Roma si prepara ad accogliere il suo primo Centro pubblico dedicato alla fotografia: una tappa storica per la cultura visiva della Capitale che mancava da tempo e che finalmente trova una sede stabile e prestigiosa nell’area dell’Ex Mattatoio di Testaccio.
Il Centro della Fotografia di Roma verrà inaugurato ufficialmente il 29 gennaio 2026, con apertura al pubblico prevista il giorno successivo, 30 gennaio 2026.
L’apertura si inserisce nei festeggiamenti per il 70° anniversario del gemellaggio tra Roma e Parigi e segna la nascita di un istituto culturale dedicato alla promozione della fotografia contemporanea, nazionale e internazionale. 
Il nuovo spazio espositivo si trova nel Padiglione 9D dell’Ex Mattatoio di Testaccio, un complesso storico di oltre 105.000 mq attualmente in trasformazione nella nuova “Città delle Arti”: un grande polo culturale che diventerà tra i più importanti d’Europa. 
L’edificio conserva elementi dell’archeologia industriale di fine ‘800, con spazi espositivi ampi e luminosi, sale conferenze, biblioteca e aree per attività di ricerca, workshop e laboratori. 

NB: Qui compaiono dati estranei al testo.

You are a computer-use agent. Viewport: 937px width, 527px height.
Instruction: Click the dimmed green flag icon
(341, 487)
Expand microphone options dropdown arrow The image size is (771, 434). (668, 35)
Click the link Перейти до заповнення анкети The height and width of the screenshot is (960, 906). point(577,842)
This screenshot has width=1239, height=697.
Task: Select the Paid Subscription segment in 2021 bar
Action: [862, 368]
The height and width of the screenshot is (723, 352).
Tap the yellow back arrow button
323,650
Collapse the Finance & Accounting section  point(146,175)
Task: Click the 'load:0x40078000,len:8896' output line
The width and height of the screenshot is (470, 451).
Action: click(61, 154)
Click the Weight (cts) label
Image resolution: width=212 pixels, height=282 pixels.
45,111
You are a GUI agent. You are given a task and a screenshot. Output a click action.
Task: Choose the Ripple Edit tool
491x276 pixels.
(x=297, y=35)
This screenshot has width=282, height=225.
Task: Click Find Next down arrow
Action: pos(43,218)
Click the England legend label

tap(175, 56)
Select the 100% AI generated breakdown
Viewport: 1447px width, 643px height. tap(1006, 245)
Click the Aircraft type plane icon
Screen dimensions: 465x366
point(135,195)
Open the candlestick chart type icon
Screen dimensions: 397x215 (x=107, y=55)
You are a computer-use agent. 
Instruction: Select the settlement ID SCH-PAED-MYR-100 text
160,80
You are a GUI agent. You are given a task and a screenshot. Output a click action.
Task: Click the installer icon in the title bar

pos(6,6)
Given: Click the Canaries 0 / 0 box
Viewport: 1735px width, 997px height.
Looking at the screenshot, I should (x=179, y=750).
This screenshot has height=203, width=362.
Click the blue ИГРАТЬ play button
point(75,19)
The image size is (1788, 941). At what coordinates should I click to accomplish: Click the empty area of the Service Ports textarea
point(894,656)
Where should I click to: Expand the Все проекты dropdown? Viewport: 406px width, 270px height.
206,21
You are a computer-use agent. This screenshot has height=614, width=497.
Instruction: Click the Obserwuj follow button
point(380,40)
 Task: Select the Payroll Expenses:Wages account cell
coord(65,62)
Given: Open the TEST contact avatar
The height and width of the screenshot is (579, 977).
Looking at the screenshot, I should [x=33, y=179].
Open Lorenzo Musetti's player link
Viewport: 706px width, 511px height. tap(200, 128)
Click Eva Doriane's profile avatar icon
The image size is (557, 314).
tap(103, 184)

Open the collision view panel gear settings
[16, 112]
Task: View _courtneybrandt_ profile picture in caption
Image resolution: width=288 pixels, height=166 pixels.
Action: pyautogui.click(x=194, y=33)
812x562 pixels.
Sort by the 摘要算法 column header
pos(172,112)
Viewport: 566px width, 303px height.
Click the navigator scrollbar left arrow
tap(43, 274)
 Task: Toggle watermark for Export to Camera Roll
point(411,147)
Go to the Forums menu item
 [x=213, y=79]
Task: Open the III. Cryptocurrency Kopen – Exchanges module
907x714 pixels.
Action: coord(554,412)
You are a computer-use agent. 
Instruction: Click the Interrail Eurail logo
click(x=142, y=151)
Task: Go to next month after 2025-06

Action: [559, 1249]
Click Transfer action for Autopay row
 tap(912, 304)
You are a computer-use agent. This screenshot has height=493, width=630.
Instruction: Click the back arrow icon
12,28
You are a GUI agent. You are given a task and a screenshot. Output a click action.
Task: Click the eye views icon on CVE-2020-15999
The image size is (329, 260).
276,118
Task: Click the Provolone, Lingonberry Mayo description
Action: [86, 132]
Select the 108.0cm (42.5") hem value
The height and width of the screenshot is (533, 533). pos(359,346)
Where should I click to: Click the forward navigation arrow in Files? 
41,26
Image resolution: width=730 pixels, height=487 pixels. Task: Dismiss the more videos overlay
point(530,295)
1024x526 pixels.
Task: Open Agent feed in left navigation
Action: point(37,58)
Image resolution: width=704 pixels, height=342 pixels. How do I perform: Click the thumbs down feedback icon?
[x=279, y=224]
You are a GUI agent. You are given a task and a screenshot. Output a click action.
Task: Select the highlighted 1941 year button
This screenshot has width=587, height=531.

Le mostre inaugurali del Centro della Fotografia
All’apertura, il Centro della Fotografia ospiterà mostre di grande richiamo e progetti espositivi internazionali. 
1) Irving Penn – Photographs 1939–2007
Una grande retrospettiva dedicata a Irving Penn, uno dei maestri del Novecento, con oltre 70 anni di fotografie tra moda, ritratto e sperimentazione visiva. La mostra, curata da un team internazionale di esperti, raccoglie capolavori dalla collezione della Maison Européenne de la Photographie di Parigi e sarà visibile dal 30 gennaio al 29 giugno 2026. 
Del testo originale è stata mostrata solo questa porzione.